Suddivisione che trova una radice storica anche nel catasto Leopoldino del ‘800, che appunto citava le differenti sottozone di questo territorio. Le diverse tipologie di suoli – da quelli più antichi del pliocene marino sabbioso o limo-argilloso a quelli più recenti del pleistocene – dislocati all’interno delle differenti Pievi donano un quadro composito della denominazione. L'obiettivo è che poi emerga con nitidezza anche nei vini che riporteranno questa menzione in etichetta. 

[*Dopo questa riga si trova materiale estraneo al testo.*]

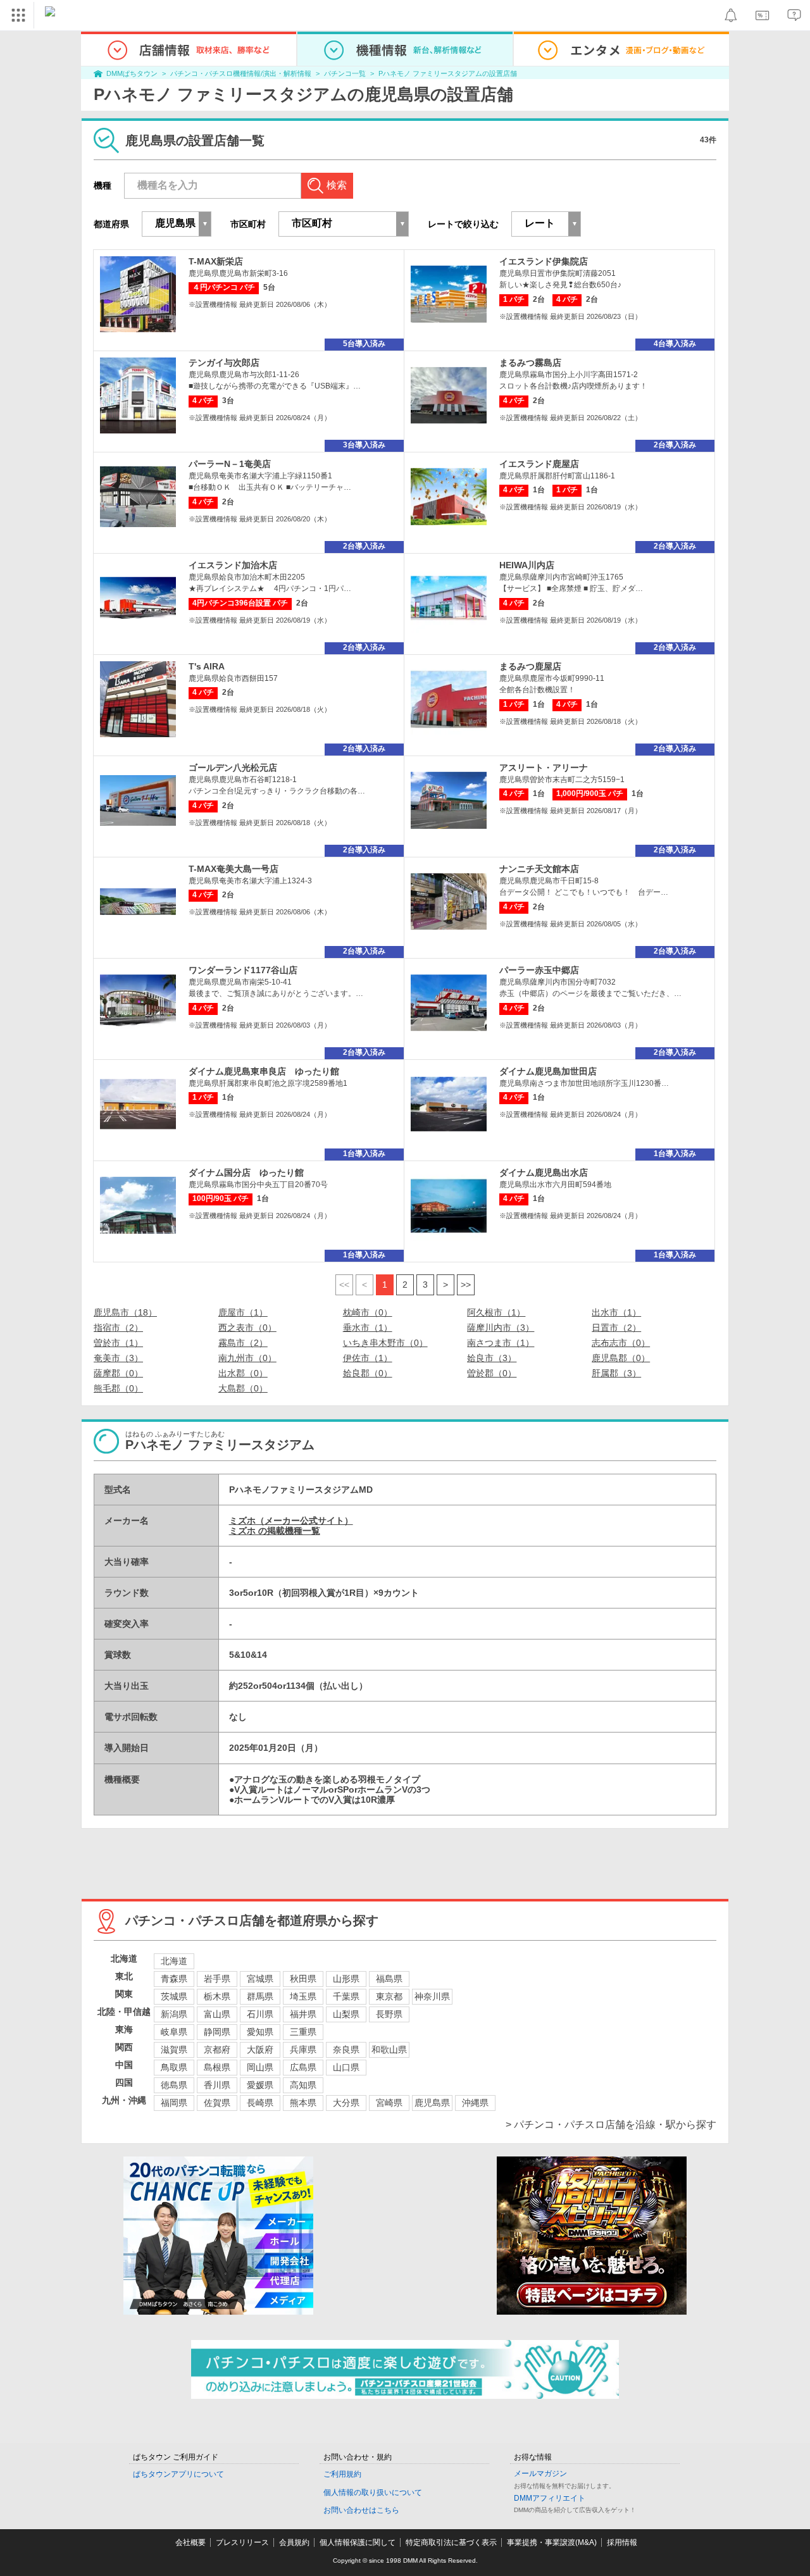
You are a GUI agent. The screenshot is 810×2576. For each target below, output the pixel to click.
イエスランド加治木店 (233, 565)
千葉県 (346, 1996)
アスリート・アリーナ (543, 767)
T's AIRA (207, 666)
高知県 (303, 2085)
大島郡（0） (243, 1388)
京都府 (217, 2049)
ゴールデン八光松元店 (233, 767)
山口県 (346, 2067)
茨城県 (174, 1996)
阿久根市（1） (496, 1312)
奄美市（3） (118, 1357)
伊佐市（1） (367, 1357)
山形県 (346, 1979)
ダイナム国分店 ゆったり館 (246, 1172)
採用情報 (622, 2542)
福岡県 (174, 2103)
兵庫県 (303, 2049)
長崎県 (260, 2103)
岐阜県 (174, 2032)
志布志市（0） (621, 1342)
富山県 (217, 2014)
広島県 (303, 2067)
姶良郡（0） (367, 1373)
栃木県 (217, 1996)
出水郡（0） (243, 1373)
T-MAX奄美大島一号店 (233, 869)
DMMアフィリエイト (549, 2498)
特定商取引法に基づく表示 (451, 2542)
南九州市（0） (247, 1357)
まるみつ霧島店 (530, 363)
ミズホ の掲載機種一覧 (274, 1531)
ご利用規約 (342, 2474)
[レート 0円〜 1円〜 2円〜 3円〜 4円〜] (546, 224)
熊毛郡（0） (118, 1388)
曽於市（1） (118, 1342)
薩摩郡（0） (118, 1373)
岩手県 (217, 1979)
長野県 (389, 2014)
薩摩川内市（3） (500, 1327)
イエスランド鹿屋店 (539, 464)
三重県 (303, 2032)
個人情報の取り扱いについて (372, 2492)
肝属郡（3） (616, 1373)
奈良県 (346, 2049)
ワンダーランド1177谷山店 (243, 970)
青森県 (174, 1979)
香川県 (217, 2085)
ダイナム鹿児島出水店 (543, 1172)
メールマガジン (540, 2473)
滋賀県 (174, 2049)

Solo vitigni autoctoni e una commissione di assaggio

Non secondario in questa nuova tipologia, è il ruolo dei vitigni: il sangiovese sale all'85% con un eventuale saldo del 15% tra ciliegiolo, mammolo, canaiolo e colorino, quest’ultimo per un massimo del 5%. Un legame stretto, quindi, con classici vitigni autoctoni toscani, senza alcuna ammissione per gli alloctoni, invece consentiti fino al 30% nelle altre tipologie dell'attuale disciplinare. A questo bisogna aggiungere l'età dei vigneti, che deve essere di almeno 15 anni, le rese, al massimo di 70 quintali per ettaro, un affinamento di 36 mesi totali (minimo 12 in legno e minimo 12 in bottiglia). Il tutto verrà, infine, certificato da una commissione di assaggio interna che si aggiungerà a quella di Valoritalia e che deciderà se un vino abbia o meno tutte le carte in regola per diventare Pieve.

I primi assaggi

La prima degustazione delle 12 Pievi, con vini relativi alla vendemmia 2020, quindi tutti abbondantemente in fieri vista la gioventù e considerando che devono sostare in botte e in bottiglia ancora tre anni, ha messo in luce con buona chiarezza quell'eterogeneità e quella forza proveniente dai differenti terroir che i vini poliziani hanno deciso di inseguire con maggior forza rispetto al passato.
Se la componente fruttata, con differenti sfumature, accompagna più o meno tutte le Pievi, quella spiccatamente speziata o floreale, invece, si ritrova in modo più o meno accentuato a seconda della presenza o meno dei vitigni complementari nel blend finale e della differente matrice dei terreni, al netto della componente altimetrica e dell’esposizione, che ovviamente non sono certo fattori secondari.
Anche al palato, oltre a essere presenti acidità o sapidità più o meno marcate a seconda dei casi, è soprattutto la grana del tannino a mettere dei paletti, in alcuni casi ben definiti, tra una Pieve e l’altra. Tutti aspetti che in futuro, a distanza di anni e con un buon numero di annate in commercio, potranno probabilmente fornire una vera e propria mappa sensoriale e gustativa delle Pievi in grado di fotografare con più cura e consapevolezza, come merita, questo territorio.